## Problem to work on
Output the entries verbatim, including every line.
++++ Exercise input
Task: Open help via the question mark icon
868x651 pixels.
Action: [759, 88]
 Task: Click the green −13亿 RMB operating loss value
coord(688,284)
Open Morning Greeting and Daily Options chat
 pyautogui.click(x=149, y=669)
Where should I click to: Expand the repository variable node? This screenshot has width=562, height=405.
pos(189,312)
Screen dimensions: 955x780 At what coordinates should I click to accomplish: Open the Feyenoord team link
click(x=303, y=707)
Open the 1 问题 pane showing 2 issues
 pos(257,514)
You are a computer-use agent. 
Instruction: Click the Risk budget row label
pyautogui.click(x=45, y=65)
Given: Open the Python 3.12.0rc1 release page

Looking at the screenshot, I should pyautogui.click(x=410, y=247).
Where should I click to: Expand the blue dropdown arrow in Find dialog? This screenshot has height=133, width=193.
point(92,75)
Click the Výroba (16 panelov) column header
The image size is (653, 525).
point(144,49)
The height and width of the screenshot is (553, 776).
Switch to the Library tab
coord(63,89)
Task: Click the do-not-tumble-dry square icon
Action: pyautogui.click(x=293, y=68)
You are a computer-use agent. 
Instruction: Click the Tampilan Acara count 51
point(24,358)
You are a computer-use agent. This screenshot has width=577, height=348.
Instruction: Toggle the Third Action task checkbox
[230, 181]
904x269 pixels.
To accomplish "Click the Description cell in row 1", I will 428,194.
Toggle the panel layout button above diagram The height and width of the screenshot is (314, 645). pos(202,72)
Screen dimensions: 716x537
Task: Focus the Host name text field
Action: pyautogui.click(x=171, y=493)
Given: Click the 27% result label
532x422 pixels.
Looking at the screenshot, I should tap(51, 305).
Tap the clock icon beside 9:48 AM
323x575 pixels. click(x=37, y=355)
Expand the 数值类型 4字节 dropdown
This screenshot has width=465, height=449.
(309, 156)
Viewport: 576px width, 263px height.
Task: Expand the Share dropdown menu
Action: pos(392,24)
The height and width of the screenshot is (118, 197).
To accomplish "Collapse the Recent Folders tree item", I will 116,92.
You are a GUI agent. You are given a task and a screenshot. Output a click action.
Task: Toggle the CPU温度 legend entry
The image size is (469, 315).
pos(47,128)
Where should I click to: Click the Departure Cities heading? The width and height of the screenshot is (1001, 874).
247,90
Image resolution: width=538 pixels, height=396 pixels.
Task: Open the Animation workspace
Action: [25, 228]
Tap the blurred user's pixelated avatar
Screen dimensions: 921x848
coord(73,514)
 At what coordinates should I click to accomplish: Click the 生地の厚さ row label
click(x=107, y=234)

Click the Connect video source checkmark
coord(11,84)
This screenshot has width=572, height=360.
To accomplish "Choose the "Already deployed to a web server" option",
++++++++
## Response to the task
Task: Open help via the question mark icon
868x651 pixels.
Action: [759, 88]
 Task: Click the green −13亿 RMB operating loss value
coord(688,284)
Open Morning Greeting and Daily Options chat
 pyautogui.click(x=149, y=669)
Where should I click to: Expand the repository variable node? This screenshot has width=562, height=405.
pos(189,312)
Screen dimensions: 955x780 At what coordinates should I click to accomplish: Open the Feyenoord team link
click(x=303, y=707)
Open the 1 问题 pane showing 2 issues
 pos(257,514)
You are a computer-use agent. 
Instruction: Click the Risk budget row label
pyautogui.click(x=45, y=65)
Given: Open the Python 3.12.0rc1 release page

Looking at the screenshot, I should pyautogui.click(x=410, y=247).
Where should I click to: Expand the blue dropdown arrow in Find dialog? This screenshot has height=133, width=193.
point(92,75)
Click the Výroba (16 panelov) column header
The image size is (653, 525).
point(144,49)
The height and width of the screenshot is (553, 776).
Switch to the Library tab
coord(63,89)
Task: Click the do-not-tumble-dry square icon
Action: pyautogui.click(x=293, y=68)
You are a computer-use agent. 
Instruction: Click the Tampilan Acara count 51
point(24,358)
You are a computer-use agent. This screenshot has width=577, height=348.
Instruction: Toggle the Third Action task checkbox
[230, 181]
904x269 pixels.
To accomplish "Click the Description cell in row 1", I will 428,194.
Toggle the panel layout button above diagram The height and width of the screenshot is (314, 645). pos(202,72)
Screen dimensions: 716x537
Task: Focus the Host name text field
Action: pyautogui.click(x=171, y=493)
Given: Click the 27% result label
532x422 pixels.
Looking at the screenshot, I should tap(51, 305).
Tap the clock icon beside 9:48 AM
323x575 pixels. click(x=37, y=355)
Expand the 数值类型 4字节 dropdown
This screenshot has width=465, height=449.
(309, 156)
Viewport: 576px width, 263px height.
Task: Expand the Share dropdown menu
Action: pos(392,24)
The height and width of the screenshot is (118, 197).
To accomplish "Collapse the Recent Folders tree item", I will 116,92.
You are a GUI agent. You are given a task and a screenshot. Output a click action.
Task: Toggle the CPU温度 legend entry
The image size is (469, 315).
pos(47,128)
Where should I click to: Click the Departure Cities heading? The width and height of the screenshot is (1001, 874).
247,90
Image resolution: width=538 pixels, height=396 pixels.
Task: Open the Animation workspace
Action: [25, 228]
Tap the blurred user's pixelated avatar
Screen dimensions: 921x848
coord(73,514)
 At what coordinates should I click to accomplish: Click the 生地の厚さ row label
click(x=107, y=234)

Click the Connect video source checkmark
coord(11,84)
This screenshot has width=572, height=360.
To accomplish "Choose the "Already deployed to a web server" option",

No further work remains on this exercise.